How to Maximize Travel Credit Card Rewards
Easy Ways to Get More Value From Your Card
When used wisely, travel credit cards can open a world of possibilities for those with a case of wanderlust. But earning and redeeming points and miles can be complicated, and getting the most value from your card isn’t always obvious. If you’re not an expert, don’t worry; we’ve got your back. Here’s how to maximize your travel credit card rewards.
Make Sure You Have The Right Cards
First things first: make sure the cards in your wallet fit your spending habits and travel preferences. If you have to drastically overhaul how you shop and travel just to earn rewards, you’re not using travel cards strategically. Use what works for you.
If you’re loyal to a specific airline or hotel chain, a branded travel card may be valuable. For example, a Citi AAdvantage Platinum card can help you earn lots of miles on American Airlines flights, and then you can redeem those for more American flights later.
Or, if you prefer shopping around for the best travel deals, get a flexible travel rewards card like the Chase Sapphire Preferred Card or the Capital One Venture Rewards Card. General travel cards like these reward more of your purchases and the points can be redeemed for more types of travel (e.g., not just flights, but also hotels, rental cars, and cruises).
Use Travel Cards For Everyday Expenses
If you’re only using travel cards to pay for travel expenses, you’re probably missing out on many reward earning opportunities. Besides travel, many cards award extra points or miles on groceries, dining out, gas, or other spending categories. Rack up travel rewards faster by taking advantage of these benefits.
Look For Bonus Earning Opportunities
Many travel cards offer bonus miles or points for spending a minimum amount when you first get the card. But even after that, there are often special incentives to earn extra points or get discounts on select purchases.
Some are limited-time offers, others are based on how much you charge on your card, how you spend your points, or where you travel. For instance, you might score a deal on a family vacation package, earn extra points on back-to-school shopping, or get a big bonus for spending $25,000 in a year. These are great ways to maximize your card benefits and rewards, and who doesn’t love a good deal?
Here are major travel rewards programs that offer additional earning and redemption opportunities on at least some cards:
Redeem Rewards for Travel
The Balance team carefully analyzed the value of hotel points and airline miles and one thing became glaringly obvious: it often doesn’t pay to redeem your travel rewards for non-travel purchases, like gift cards or goods from Amazon.com. Our research found that using travel rewards this way can cut their value in half, if not more.
So even when you have plenty of redemption options, you’re typically better off using your points for travel. If you find yourself longing to use your points like cash, try adding a cash-back card to your wallet.

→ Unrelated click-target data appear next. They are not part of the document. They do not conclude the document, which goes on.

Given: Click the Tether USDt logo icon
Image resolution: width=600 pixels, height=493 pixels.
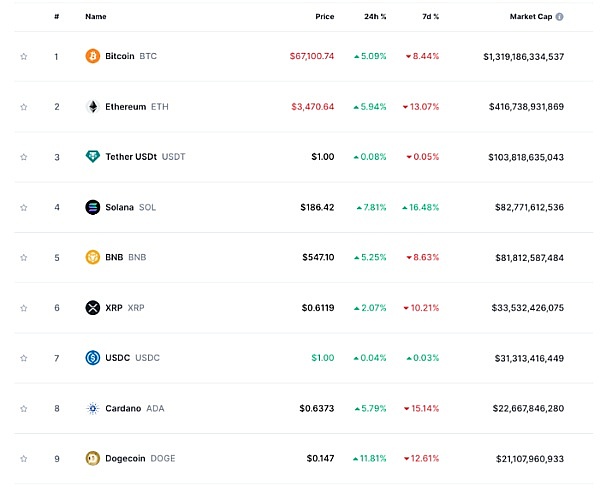Looking at the screenshot, I should click(92, 157).
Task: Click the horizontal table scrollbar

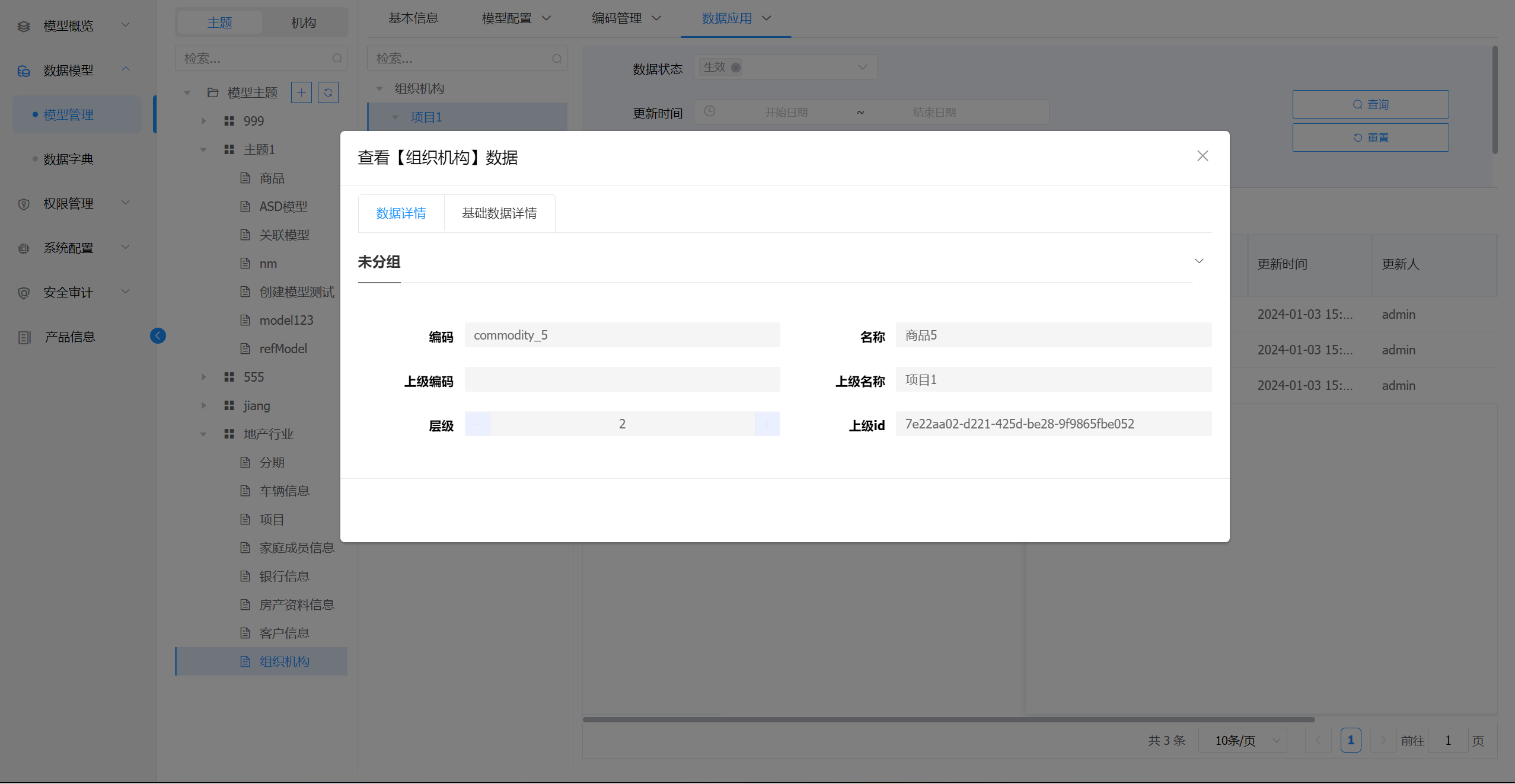Action: [949, 719]
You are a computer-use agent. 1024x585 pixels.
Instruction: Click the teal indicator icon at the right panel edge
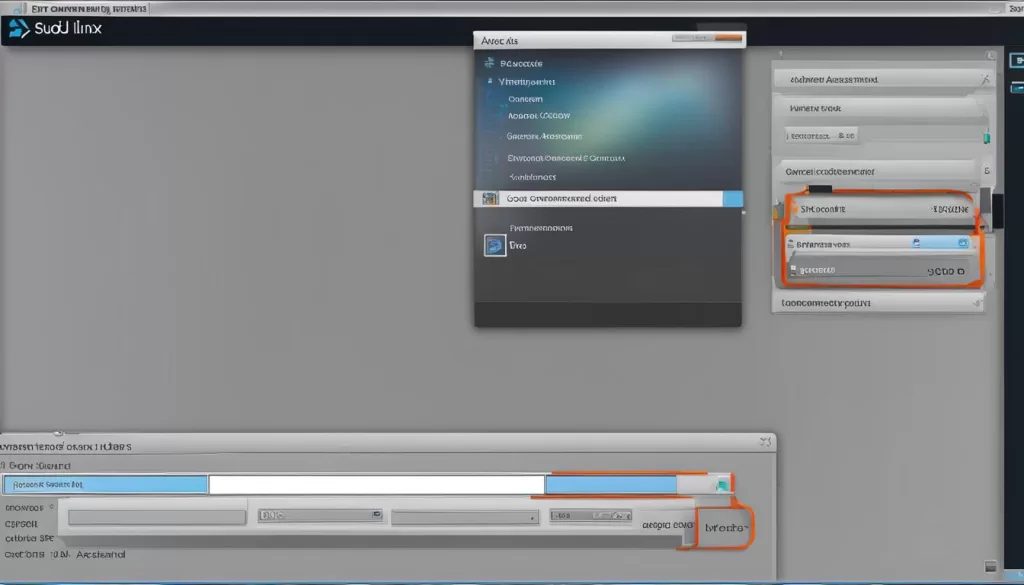[x=986, y=135]
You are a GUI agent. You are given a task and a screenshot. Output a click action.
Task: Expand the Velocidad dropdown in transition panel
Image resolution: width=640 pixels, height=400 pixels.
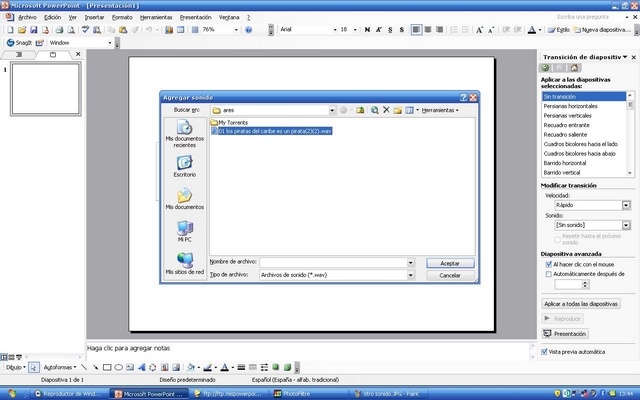point(626,204)
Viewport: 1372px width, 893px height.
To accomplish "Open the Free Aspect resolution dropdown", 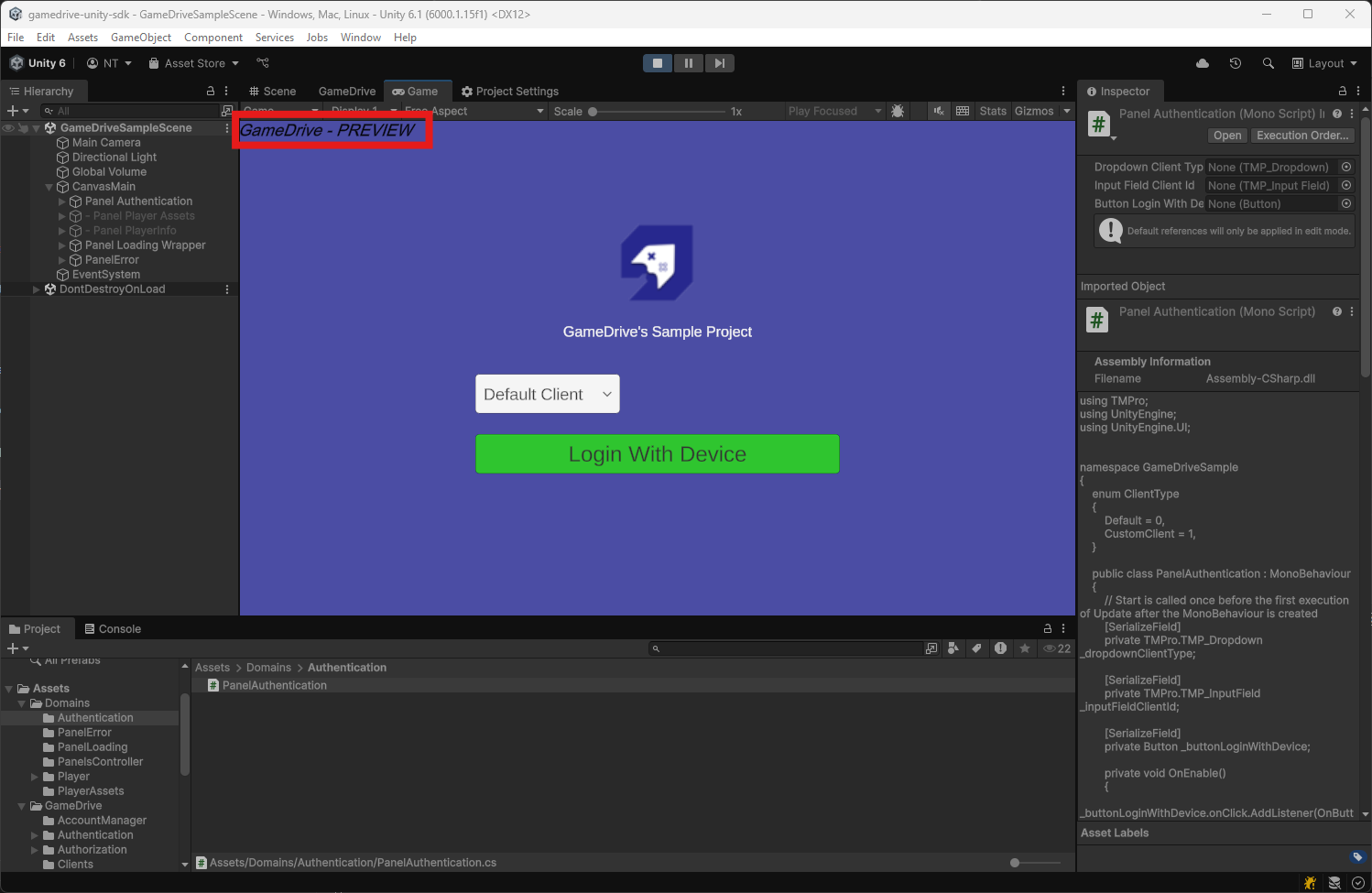I will tap(467, 111).
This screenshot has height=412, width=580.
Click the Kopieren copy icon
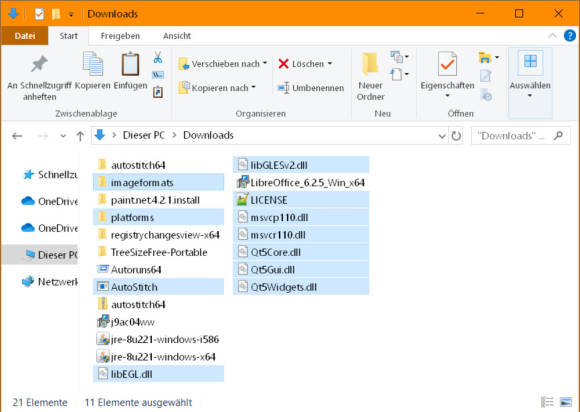click(x=93, y=64)
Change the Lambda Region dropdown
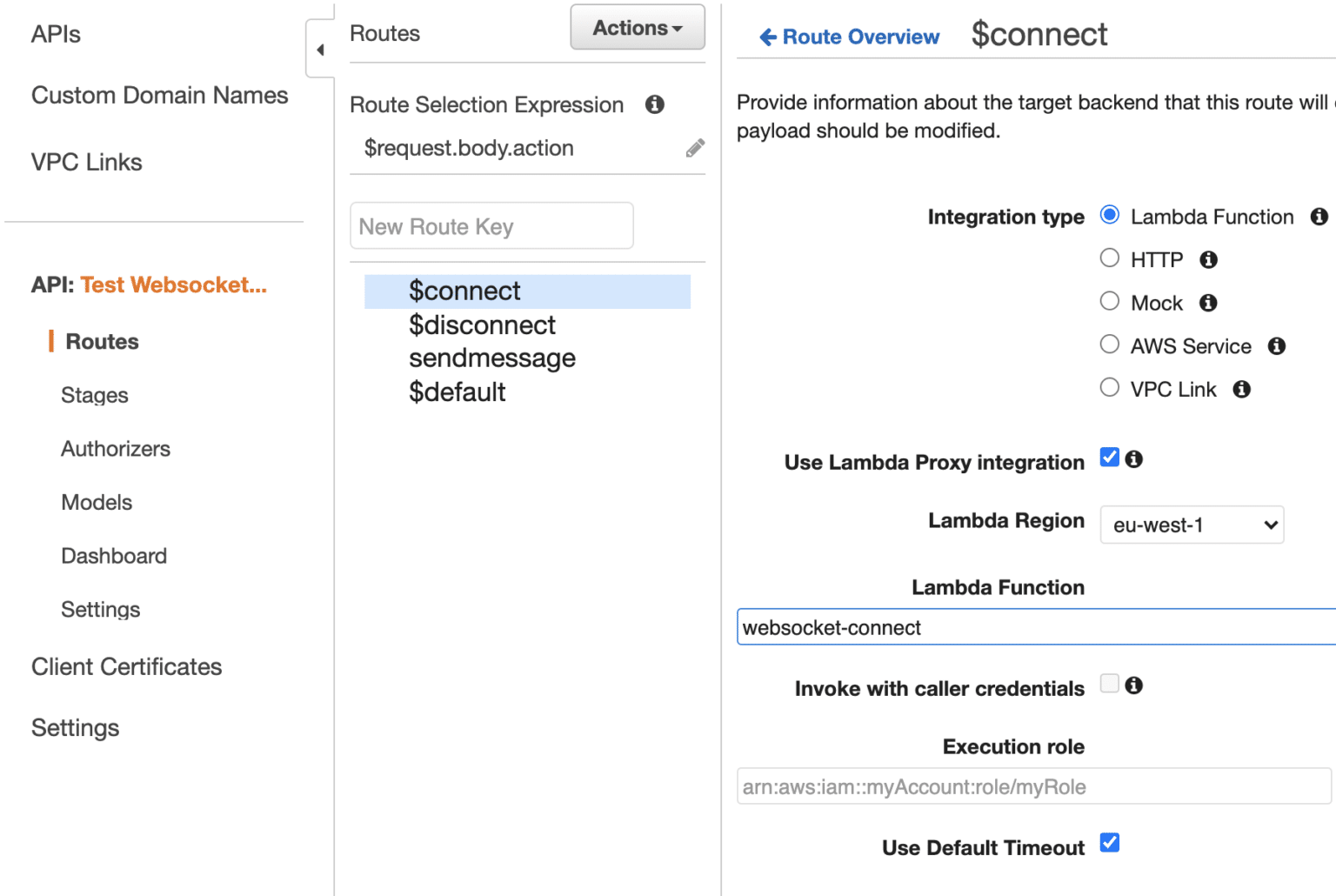The width and height of the screenshot is (1336, 896). (x=1191, y=525)
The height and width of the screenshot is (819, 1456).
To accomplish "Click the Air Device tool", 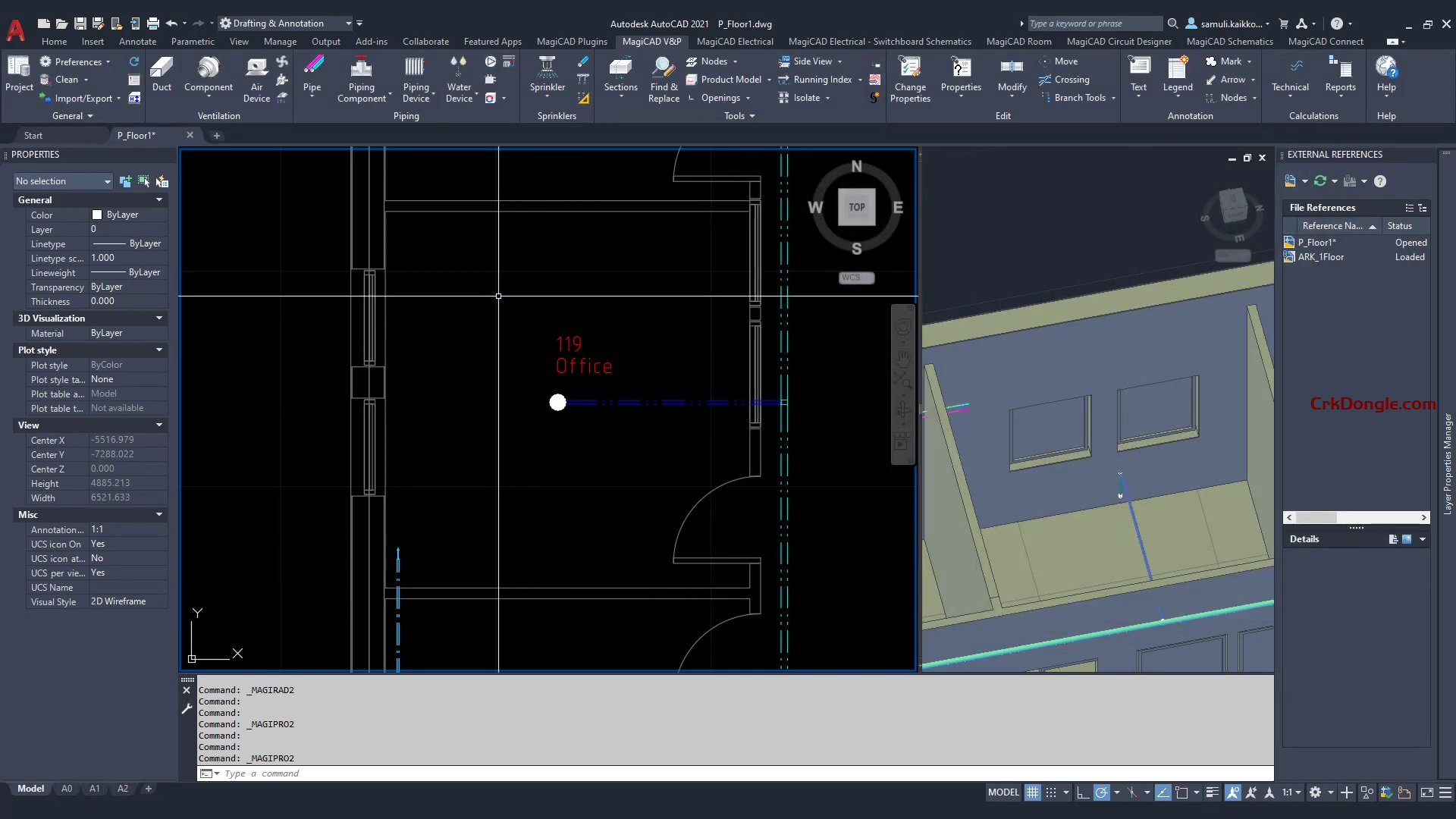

Don’t Book Travel Through a Third Party
Even though your card rewards travel purchases with extra points or miles, don’t assume that means all travel purchases with that hotel or airline. Many cards encourage loyalty by applying the highest rewards earning rate only when travel purchases are made through their rewards portal or directly with the brand. If you make travel purchases on a third-party website, like Kayak or Expedia, or through a travel agency, you probably won’t earn as many points or miles.
To avoid disappointment, double check your card’s terms when booking a hotel, flight, car or other travel reservation outside your rewards portal.
Read Reward Category Terms
To get the most value from each purchase, review your card’s reward category terms beforehand. The miles you earn will depend on how the store categorizes your purchase, and whether your card rewards those purchase codes.
For instance, if your card gives you double points on groceries, you won’t automatically get double points every time you buy milk and bread. If you’ve bought them from a retail or convenience store that doesn’t categorize your transaction as a grocery purchase, you’re out of luck.
Don’t Pay for Benefits You Don’t Use
Travel cards with annual fees typically offer more high-value benefits, like free airport lounge access or a waiver on your checked bag fees. Make an effort to actually use these card benefits, or the cost savings are lost when you pay the annual fee.
If you can’t use a travel card’s benefits enough to make up for the annual fee, close the account. Opt for a simpler card with no additional costs.
Add Authorized Users
Consider adding authorized users to your account because some cards let these users enjoy travel benefits such as free airport lounge access. Not only will your travel companions enjoy some of the same benefits for no additional cost, but you’ll be one step closer to recouping the annual fee.
Use Cards for Business Travel
Do you travel often for work? If so, book your business trips using your travel card. Many companies will reimburse employees for business travel, so this can be an easy way to earn free, extra miles.
Check with your employer to ensure this doesn’t conflict with existing policies. Some companies prefer you book travel expenses on a company card. You don’t want to ruffle your bosses’ feathers just to earn extra rewards.
Pay Off Your Balance
We’ve said this before and we’ll say it again: Pay off your card in full each month, every month. This is so important. If you pay interest charges, any value earned through points, miles or card benefits can be lost. To maximize your travel credit card rewards, only charge what you can afford to pay off each month.